=== Extracted data ===
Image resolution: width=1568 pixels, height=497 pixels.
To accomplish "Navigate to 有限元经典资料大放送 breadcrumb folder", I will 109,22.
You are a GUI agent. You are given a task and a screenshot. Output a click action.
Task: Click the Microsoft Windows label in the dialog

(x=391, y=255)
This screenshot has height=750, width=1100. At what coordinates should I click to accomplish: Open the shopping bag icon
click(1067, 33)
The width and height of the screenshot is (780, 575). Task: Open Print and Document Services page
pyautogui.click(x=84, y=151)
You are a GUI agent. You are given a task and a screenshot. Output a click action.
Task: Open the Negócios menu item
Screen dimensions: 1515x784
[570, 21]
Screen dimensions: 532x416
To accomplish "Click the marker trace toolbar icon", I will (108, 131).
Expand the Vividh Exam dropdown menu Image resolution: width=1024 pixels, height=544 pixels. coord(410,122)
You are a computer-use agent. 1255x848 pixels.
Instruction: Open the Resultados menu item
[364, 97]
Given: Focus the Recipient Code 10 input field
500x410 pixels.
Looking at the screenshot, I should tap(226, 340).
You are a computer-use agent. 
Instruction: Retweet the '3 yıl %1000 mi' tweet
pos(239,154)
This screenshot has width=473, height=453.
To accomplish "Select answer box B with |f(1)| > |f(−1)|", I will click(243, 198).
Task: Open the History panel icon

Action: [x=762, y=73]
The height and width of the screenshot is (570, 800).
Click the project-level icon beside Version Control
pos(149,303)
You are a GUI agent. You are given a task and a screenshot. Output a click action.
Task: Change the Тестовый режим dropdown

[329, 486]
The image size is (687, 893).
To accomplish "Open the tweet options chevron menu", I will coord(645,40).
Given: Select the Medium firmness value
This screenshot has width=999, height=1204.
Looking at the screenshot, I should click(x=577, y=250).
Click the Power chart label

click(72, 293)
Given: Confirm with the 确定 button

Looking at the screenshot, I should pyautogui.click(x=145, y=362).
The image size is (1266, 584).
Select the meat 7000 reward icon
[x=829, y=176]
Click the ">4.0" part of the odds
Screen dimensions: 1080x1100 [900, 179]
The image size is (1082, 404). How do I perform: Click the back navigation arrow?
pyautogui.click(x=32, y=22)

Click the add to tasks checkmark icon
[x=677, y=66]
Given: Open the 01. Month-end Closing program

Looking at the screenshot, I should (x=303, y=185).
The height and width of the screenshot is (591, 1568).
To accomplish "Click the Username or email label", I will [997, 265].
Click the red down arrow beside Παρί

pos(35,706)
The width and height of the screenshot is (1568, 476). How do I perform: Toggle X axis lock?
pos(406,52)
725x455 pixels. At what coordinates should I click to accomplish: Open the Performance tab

=== Activity ===
The material above needs to be reproduced exactly as written.

=== Solution ===
Image resolution: width=1568 pixels, height=497 pixels.
To accomplish "Navigate to 有限元经典资料大放送 breadcrumb folder", I will 109,22.
You are a GUI agent. You are given a task and a screenshot. Output a click action.
Task: Click the Microsoft Windows label in the dialog

(x=391, y=255)
This screenshot has height=750, width=1100. At what coordinates should I click to accomplish: Open the shopping bag icon
click(1067, 33)
The width and height of the screenshot is (780, 575). Task: Open Print and Document Services page
pyautogui.click(x=84, y=151)
You are a GUI agent. You are given a task and a screenshot. Output a click action.
Task: Open the Negócios menu item
Screen dimensions: 1515x784
[570, 21]
Screen dimensions: 532x416
To accomplish "Click the marker trace toolbar icon", I will (108, 131).
Expand the Vividh Exam dropdown menu Image resolution: width=1024 pixels, height=544 pixels. coord(410,122)
You are a computer-use agent. 1255x848 pixels.
Instruction: Open the Resultados menu item
[364, 97]
Given: Focus the Recipient Code 10 input field
500x410 pixels.
Looking at the screenshot, I should tap(226, 340).
You are a computer-use agent. 
Instruction: Retweet the '3 yıl %1000 mi' tweet
pos(239,154)
This screenshot has width=473, height=453.
To accomplish "Select answer box B with |f(1)| > |f(−1)|", I will click(243, 198).
Task: Open the History panel icon

Action: [x=762, y=73]
The height and width of the screenshot is (570, 800).
Click the project-level icon beside Version Control
pos(149,303)
You are a GUI agent. You are given a task and a screenshot. Output a click action.
Task: Change the Тестовый режим dropdown

[329, 486]
The image size is (687, 893).
To accomplish "Open the tweet options chevron menu", I will coord(645,40).
Given: Select the Medium firmness value
This screenshot has width=999, height=1204.
Looking at the screenshot, I should click(x=577, y=250).
Click the Power chart label

click(72, 293)
Given: Confirm with the 确定 button

Looking at the screenshot, I should pyautogui.click(x=145, y=362).
The image size is (1266, 584).
Select the meat 7000 reward icon
[x=829, y=176]
Click the ">4.0" part of the odds
Screen dimensions: 1080x1100 [900, 179]
The image size is (1082, 404). How do I perform: Click the back navigation arrow?
pyautogui.click(x=32, y=22)

Click the add to tasks checkmark icon
[x=677, y=66]
Given: Open the 01. Month-end Closing program

Looking at the screenshot, I should (x=303, y=185).
The height and width of the screenshot is (591, 1568).
To accomplish "Click the Username or email label", I will [997, 265].
Click the red down arrow beside Παρί

pos(35,706)
The width and height of the screenshot is (1568, 476). How do I perform: Toggle X axis lock?
pos(406,52)
725x455 pixels. At what coordinates should I click to accomplish: Open the Performance tab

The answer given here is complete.